◆ **Dataset extract**:

::::::::

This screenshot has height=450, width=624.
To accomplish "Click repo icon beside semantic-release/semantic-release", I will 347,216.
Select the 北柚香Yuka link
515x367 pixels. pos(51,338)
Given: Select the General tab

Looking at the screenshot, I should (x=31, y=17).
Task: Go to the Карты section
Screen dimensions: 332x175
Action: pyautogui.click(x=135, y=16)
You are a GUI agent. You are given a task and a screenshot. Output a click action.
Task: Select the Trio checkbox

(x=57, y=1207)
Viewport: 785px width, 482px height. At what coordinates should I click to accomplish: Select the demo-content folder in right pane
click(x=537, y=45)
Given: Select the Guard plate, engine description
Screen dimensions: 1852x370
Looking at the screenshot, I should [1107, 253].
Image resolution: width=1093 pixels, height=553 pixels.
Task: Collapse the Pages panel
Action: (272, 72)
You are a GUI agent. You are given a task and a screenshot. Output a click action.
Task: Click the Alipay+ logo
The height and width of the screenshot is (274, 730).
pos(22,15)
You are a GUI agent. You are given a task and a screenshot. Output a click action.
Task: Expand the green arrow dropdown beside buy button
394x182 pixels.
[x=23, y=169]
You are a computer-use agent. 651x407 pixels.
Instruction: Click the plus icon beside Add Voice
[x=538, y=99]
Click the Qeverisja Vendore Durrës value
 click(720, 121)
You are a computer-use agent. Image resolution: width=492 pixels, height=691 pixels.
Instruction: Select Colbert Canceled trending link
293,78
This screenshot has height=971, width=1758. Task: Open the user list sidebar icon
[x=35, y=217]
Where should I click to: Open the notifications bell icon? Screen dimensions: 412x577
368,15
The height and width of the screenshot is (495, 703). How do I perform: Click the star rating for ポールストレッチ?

::::::::

◆ **Work item**: The records are to be repeated in full, exactly as they stand.

◆ **Task answer**:
This screenshot has height=450, width=624.
To accomplish "Click repo icon beside semantic-release/semantic-release", I will 347,216.
Select the 北柚香Yuka link
515x367 pixels. pos(51,338)
Given: Select the General tab

Looking at the screenshot, I should (x=31, y=17).
Task: Go to the Карты section
Screen dimensions: 332x175
Action: pyautogui.click(x=135, y=16)
You are a GUI agent. You are given a task and a screenshot. Output a click action.
Task: Select the Trio checkbox

(x=57, y=1207)
Viewport: 785px width, 482px height. At what coordinates should I click to accomplish: Select the demo-content folder in right pane
click(x=537, y=45)
Given: Select the Guard plate, engine description
Screen dimensions: 1852x370
Looking at the screenshot, I should [1107, 253].
Image resolution: width=1093 pixels, height=553 pixels.
Task: Collapse the Pages panel
Action: (272, 72)
You are a GUI agent. You are given a task and a screenshot. Output a click action.
Task: Click the Alipay+ logo
The height and width of the screenshot is (274, 730).
pos(22,15)
You are a GUI agent. You are given a task and a screenshot. Output a click action.
Task: Expand the green arrow dropdown beside buy button
394x182 pixels.
[x=23, y=169]
You are a computer-use agent. 651x407 pixels.
Instruction: Click the plus icon beside Add Voice
[x=538, y=99]
Click the Qeverisja Vendore Durrës value
 click(720, 121)
You are a computer-use agent. Image resolution: width=492 pixels, height=691 pixels.
Instruction: Select Colbert Canceled trending link
293,78
This screenshot has height=971, width=1758. Task: Open the user list sidebar icon
[x=35, y=217]
Where should I click to: Open the notifications bell icon? Screen dimensions: 412x577
368,15
The height and width of the screenshot is (495, 703). How do I perform: Click the star rating for ポールストレッチ?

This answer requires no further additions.